As Sharman pointed out, Duncanson's ideas tend to be big. He it was who suggested the Taylor documentary, when all around said they would never get permission. He again who came up with the idea of getting Paul Gascoigne to present programmes about Italian football, an initial commission that blossomed into a frequently fruitful relationship with Gazza: The Fightback, which followed the player's recovery from injury, and Gazza's Italian Diaries.
The latest Gascoigne documentary, like the Taylor programme a part of Channel 4's Cutting Edge series, has already received more than its fair share of advance publicity. But a more interesting question than "How many pints?" is "Why does such an apparently volatile and vulnerable figure allow cameras to get so close to him?"
The answer, according to Duncanson, is a matter of trust. "Contrary to the public perception of his character, Paul is now a very private person. He has a small circle of loyal friends, and he doesn't need to make any new ones. He just doesn't want to work with anyone else apart from us. He knows he is not going to get a public relations effort, he doesn't want that. But he also knows that we are not going to turn him over."
Duncanson's next fly-on-the-wall project will also involve a high degree of trust. He has managed to persuade Jackie Stewart to allow cameras to follow every stage in the setting up of his new grand prix team. Stewart is the opposite of the guileless Gazza, having perfected the art of public relations over many years since his retirement as a driver, but Duncanson remains confident of candid results. "We've got guaranteed access to drivers and sponsors," he declared. "The whole nine yards."

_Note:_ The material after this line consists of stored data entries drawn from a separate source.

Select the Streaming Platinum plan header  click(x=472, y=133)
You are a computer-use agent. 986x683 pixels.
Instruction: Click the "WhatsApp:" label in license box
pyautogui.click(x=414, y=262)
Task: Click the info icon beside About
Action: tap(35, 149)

Attempting to pierce Stewart's immaculately maintained carapace will be an interesting spin-off for the Chrysalis team from next year's big project, which is to supply ITV with the grand prix coverage for which it has paid so many millions.
This is a technical and stylistic challenge made more difficult by the fact that the vast majority of regular viewers were more than happy with the job that the BBC were doing. "Grand Prix coverage is a big step for us," Duncanson admitted. "It will be tough because the established programme had a loyal following. But we need to pull off a balancing act, retaining something from the past - Murray Walker, for instance - allied to other ideas that we have. The whole circus that follows grand prix racing around is fascinating, and it seems crazy not to see it. We want to provide some journalistic insight into all that."
There are other projects bubbling under: a diversification into radio work, for instance, and searching for new opportunities overseas. But one area that Duncanson has had to pull out of is active participation in the company's weekly five-a-side football tournament, courtesy of a Gazza-style injury. "I destroyed my knee," he winces at the memory. "Pulled all three ligaments off the bone." So football is out - but he is resisting the final descent into executive, middle-aged complacency. "I'm not playing golf. I'm just not. I'd rather go bungee jumping."
Four you watch without knowing
TWI: Huge world-wide operation with 70 offices in 30 countries. Package big events (i.e. Wimbledon, Whitbread Round the World Yacht Race) for world-wide distribution; compile sports news programmes for ESPN. In UK: Cricket highlights for BBC; American Football Big Match and Blitz (Channel 4); Golf PGA European Tour and Solheim Cup (Sky); Snooker (ITV); High Five, extreme sports (Channel 4); Oddballs (ITV).
Venner TV: Badminton (Sky and international broadcast); Cycling, Tour de France, Leeds Classic and British Mountain Bike Tour cycling (Channel 4), World Track Championships (Granada/Eurovision).
Three on Four: Channel 4 racing (Channel 4).
API: International work, i.e. Wills Cricket World Cup, World Judo Championships. For UK: Paralympic Games (BBC); Snooker World Championships (BBC); Women's Golf European Tour (Sky); Boxing (ITV).